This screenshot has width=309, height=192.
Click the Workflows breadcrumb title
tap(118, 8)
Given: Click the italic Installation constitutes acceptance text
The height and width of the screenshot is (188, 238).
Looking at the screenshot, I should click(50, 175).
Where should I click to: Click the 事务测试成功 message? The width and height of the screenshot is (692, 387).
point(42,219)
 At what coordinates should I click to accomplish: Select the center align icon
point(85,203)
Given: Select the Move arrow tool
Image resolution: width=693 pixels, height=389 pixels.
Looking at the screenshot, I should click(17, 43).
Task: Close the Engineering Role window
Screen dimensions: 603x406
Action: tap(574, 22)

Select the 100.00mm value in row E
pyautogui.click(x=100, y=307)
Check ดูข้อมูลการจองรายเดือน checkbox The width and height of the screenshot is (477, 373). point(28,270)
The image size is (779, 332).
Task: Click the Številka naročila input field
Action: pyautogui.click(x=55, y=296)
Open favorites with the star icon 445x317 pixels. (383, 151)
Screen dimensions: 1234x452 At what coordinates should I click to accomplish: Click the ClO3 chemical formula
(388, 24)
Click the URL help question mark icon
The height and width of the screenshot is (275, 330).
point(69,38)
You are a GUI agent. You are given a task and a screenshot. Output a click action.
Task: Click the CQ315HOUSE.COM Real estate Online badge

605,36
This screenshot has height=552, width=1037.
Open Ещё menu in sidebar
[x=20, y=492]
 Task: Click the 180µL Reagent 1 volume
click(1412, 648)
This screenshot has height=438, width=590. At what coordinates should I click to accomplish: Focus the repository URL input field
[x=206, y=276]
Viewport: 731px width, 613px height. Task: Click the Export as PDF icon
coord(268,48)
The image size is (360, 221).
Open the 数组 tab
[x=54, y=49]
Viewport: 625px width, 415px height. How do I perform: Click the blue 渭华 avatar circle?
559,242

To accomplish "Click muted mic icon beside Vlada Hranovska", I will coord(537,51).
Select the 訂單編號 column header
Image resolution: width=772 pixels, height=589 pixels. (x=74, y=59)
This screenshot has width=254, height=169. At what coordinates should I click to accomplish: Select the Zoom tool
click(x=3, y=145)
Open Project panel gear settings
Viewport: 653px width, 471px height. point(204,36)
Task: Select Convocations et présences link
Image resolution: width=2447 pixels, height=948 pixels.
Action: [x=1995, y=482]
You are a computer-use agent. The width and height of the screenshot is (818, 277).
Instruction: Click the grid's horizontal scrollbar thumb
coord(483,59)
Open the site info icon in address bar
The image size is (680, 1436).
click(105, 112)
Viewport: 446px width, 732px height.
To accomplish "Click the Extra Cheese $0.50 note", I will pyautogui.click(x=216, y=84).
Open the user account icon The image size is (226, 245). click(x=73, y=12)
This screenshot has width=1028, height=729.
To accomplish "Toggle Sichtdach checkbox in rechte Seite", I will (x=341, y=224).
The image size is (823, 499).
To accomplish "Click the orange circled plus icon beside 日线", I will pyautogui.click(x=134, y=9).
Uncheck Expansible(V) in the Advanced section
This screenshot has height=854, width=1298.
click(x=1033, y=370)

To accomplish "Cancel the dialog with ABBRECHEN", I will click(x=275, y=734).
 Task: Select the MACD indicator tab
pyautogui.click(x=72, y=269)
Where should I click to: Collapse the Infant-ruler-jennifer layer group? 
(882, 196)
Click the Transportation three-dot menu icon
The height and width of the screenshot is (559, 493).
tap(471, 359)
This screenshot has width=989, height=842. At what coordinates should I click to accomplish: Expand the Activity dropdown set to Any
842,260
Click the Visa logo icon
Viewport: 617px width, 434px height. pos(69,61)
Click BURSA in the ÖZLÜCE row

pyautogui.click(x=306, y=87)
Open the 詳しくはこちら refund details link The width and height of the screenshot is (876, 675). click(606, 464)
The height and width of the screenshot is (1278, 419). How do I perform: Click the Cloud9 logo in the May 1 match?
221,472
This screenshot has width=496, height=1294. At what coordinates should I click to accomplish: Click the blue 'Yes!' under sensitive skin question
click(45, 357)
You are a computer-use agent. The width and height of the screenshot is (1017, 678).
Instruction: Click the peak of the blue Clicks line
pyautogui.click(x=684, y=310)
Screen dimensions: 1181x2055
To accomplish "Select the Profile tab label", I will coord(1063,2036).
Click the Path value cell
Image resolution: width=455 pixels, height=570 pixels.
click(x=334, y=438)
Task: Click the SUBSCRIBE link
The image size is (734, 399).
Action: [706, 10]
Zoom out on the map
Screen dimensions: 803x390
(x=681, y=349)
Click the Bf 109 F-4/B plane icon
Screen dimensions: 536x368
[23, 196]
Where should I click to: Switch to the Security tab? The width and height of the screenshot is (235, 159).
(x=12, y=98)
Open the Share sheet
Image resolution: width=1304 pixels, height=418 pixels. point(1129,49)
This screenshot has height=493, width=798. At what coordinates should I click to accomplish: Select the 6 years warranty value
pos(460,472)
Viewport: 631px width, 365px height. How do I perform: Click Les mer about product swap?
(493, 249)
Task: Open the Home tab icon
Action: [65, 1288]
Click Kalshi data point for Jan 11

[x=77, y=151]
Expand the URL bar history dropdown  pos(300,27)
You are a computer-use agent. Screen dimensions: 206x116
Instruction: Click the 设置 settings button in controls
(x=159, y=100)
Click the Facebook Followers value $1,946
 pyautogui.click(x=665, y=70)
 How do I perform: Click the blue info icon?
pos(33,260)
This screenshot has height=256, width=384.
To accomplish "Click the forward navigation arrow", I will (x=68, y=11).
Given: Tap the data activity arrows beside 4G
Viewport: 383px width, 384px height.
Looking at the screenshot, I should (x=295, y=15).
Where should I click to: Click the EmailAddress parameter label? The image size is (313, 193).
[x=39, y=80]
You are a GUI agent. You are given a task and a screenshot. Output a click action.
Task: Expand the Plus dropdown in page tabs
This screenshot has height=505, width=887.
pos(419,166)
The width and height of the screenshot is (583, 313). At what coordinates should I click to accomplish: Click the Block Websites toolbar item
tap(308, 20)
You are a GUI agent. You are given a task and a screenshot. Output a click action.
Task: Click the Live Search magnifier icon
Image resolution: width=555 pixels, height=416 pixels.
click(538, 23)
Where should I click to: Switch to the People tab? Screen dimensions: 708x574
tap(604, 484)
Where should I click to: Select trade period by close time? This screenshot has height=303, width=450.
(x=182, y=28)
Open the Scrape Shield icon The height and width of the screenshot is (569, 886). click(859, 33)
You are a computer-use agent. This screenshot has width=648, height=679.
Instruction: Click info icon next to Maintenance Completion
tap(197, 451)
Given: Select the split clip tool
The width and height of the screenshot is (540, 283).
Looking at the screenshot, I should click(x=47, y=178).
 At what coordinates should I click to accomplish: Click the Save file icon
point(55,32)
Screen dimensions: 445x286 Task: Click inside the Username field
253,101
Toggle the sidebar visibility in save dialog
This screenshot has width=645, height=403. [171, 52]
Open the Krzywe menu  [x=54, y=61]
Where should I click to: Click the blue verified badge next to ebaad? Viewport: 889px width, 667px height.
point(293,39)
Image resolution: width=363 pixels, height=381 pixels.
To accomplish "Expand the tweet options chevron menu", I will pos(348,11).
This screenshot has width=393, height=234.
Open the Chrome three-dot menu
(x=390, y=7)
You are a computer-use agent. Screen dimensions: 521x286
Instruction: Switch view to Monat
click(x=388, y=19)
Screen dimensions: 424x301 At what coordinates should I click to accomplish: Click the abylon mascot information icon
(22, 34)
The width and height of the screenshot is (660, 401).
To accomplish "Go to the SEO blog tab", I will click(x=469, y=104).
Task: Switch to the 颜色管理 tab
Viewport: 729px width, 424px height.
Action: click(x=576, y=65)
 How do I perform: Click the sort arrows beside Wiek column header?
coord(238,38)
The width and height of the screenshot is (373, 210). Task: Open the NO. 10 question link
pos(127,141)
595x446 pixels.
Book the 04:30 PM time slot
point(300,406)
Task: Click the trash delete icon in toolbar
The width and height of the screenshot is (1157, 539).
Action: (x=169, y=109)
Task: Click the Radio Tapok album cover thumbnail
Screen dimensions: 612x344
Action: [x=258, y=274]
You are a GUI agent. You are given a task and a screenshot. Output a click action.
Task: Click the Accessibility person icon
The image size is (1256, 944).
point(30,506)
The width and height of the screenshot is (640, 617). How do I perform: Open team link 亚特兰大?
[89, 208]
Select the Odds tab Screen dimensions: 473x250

▬▬▬▬▬▬▬▬▬▬

-- What to work on --
Nothing should be returned except the lines from the first line of the data above through the line with "Open favorites with", each one exact.

-- Result for this task --
This screenshot has width=309, height=192.
Click the Workflows breadcrumb title
tap(118, 8)
Given: Click the italic Installation constitutes acceptance text
The height and width of the screenshot is (188, 238).
Looking at the screenshot, I should click(50, 175).
Where should I click to: Click the 事务测试成功 message? The width and height of the screenshot is (692, 387).
point(42,219)
 At what coordinates should I click to accomplish: Select the center align icon
point(85,203)
Given: Select the Move arrow tool
Image resolution: width=693 pixels, height=389 pixels.
Looking at the screenshot, I should click(17, 43).
Task: Close the Engineering Role window
Screen dimensions: 603x406
Action: tap(574, 22)

Select the 100.00mm value in row E
pyautogui.click(x=100, y=307)
Check ดูข้อมูลการจองรายเดือน checkbox The width and height of the screenshot is (477, 373). point(28,270)
The image size is (779, 332).
Task: Click the Številka naročila input field
Action: pyautogui.click(x=55, y=296)
Open favorites with the star icon 445x317 pixels. (383, 151)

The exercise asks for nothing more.